The Real 90 Day Challenge: Building a Stronger Foundation for Ongoing Collaboration

Renee Boynton-Jarrett
By Renee Boynton-Jarrett


On October 21st and 22nd we hosted a 2-day leadership summit attended by over 75 community residents, practitioners, advocates, educators, and service providers.  The toolkit for this leadership and learning process was facilitated by the Institute for Healthcare Improvement (IHI) and the Interaction Institute for Social Change (IISC) and aided our network in establishing a common foundation for improvement work to promote child, family and community wellbeing.

Immediately following the summit the 90-Day Challenge was launched, where partners set their own aims and took action within our learning community.

What Happened in 90 Days?

All too often we host a major leadership event or training and then hope for the best.  This time we wanted to learn more:  What did our partners aspire to do and why did they attend the summit? What happened over 90 days?  We talked with summit participants about ther hopes, challenges, and experiences.  Participants reported an average of 2–3 new partnerships. One third modified their meeting structure based on content from the summit, which maximizes efficiency and focus on the desired outcomes. Over 53% of participants shared tools and skills from the summit with another group of people, increasing the learning network and common space for improvement work. The majority also participated in the online groupsite to extend in-person collaboration. Many partners changed how they did things, and identified issues with process.

Reflecting on our first large scale 90 day challenge, we are learning how community-driven solutions and co-designed innovations emerge when there is common ground:  shared frameworks and tools and a network of partnerships and resources that foster stronger alignment and collaborative opportunities. 
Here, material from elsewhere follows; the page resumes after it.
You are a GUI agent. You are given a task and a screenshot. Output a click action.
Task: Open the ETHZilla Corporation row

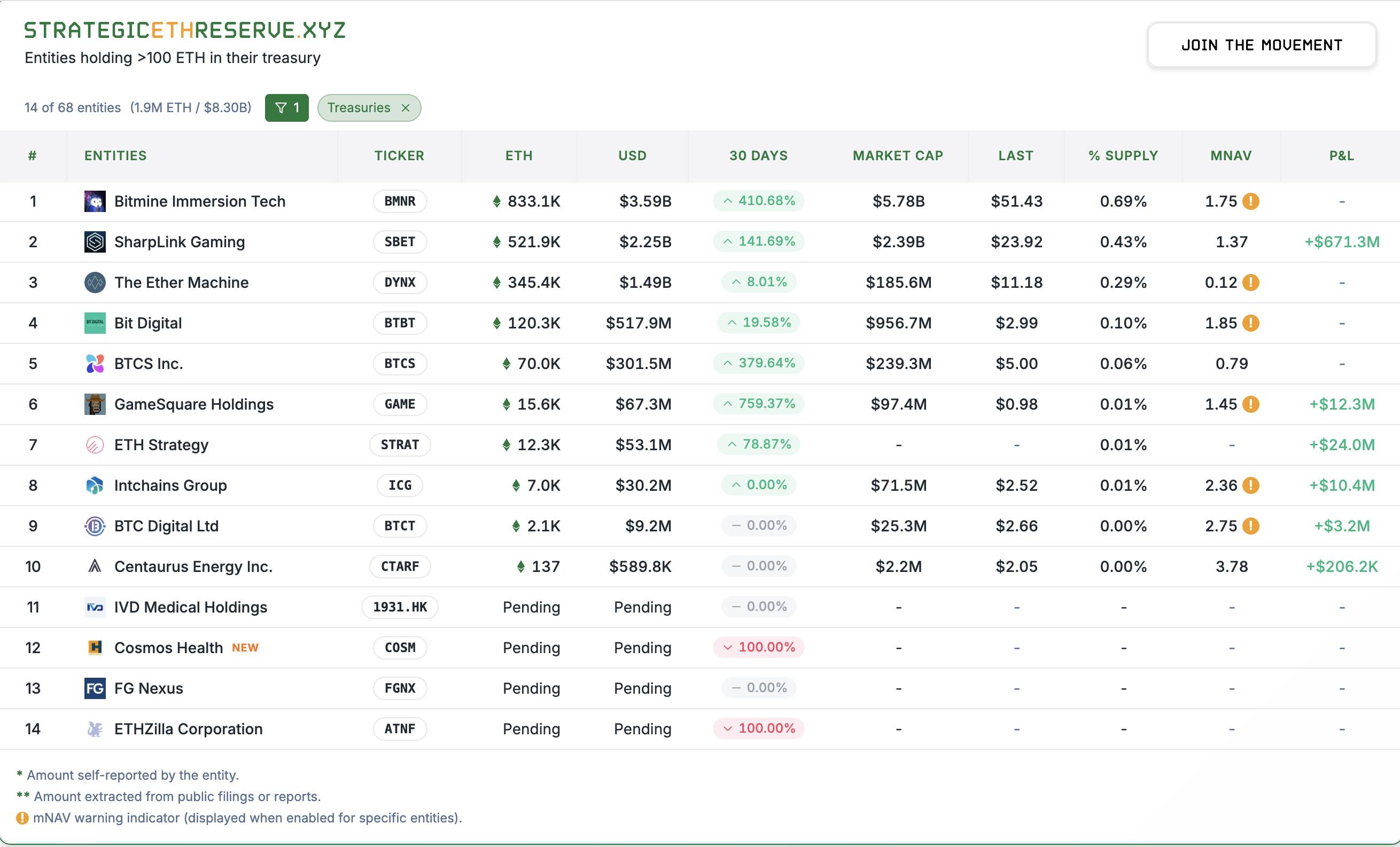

To date we have documented 35 Collaborative Actions taken during the 90 Day Challenge that have enhanced existing efforts to promote child, family, and community well-being. These actions fall into 5 primary categories:

  1. Building community capacity: sharing the toolkit and and strategies from the summit with other groups. (over 53%!)
  2. Connecting and Empowering Caregivers: using the facilitative leadership tools to assist with developing collaborations and group facilitation to develop peer-to-peer programs.
  3. Resident Engagement in Co-Design: using tools to support authentic decision-making in co-design processes.
  4. Reducing Barriers to Collaboration: using the online community to reduce barriers to healthy exchange of ideas
  5. Action-based Strategic Planning: using the toolkit to set an aim, and to learn by doing with network support for essential partnerships

As we prepare to launch the next 90-Day improvement cycle on March 9th we invite you to join us as a participant, learner, change agent, collaborator, or connector.  Let's continue to challenge ourselves to work together in a new way and build a stronger foundation for ongoing collaboration to improve child, family, and community wellbeing.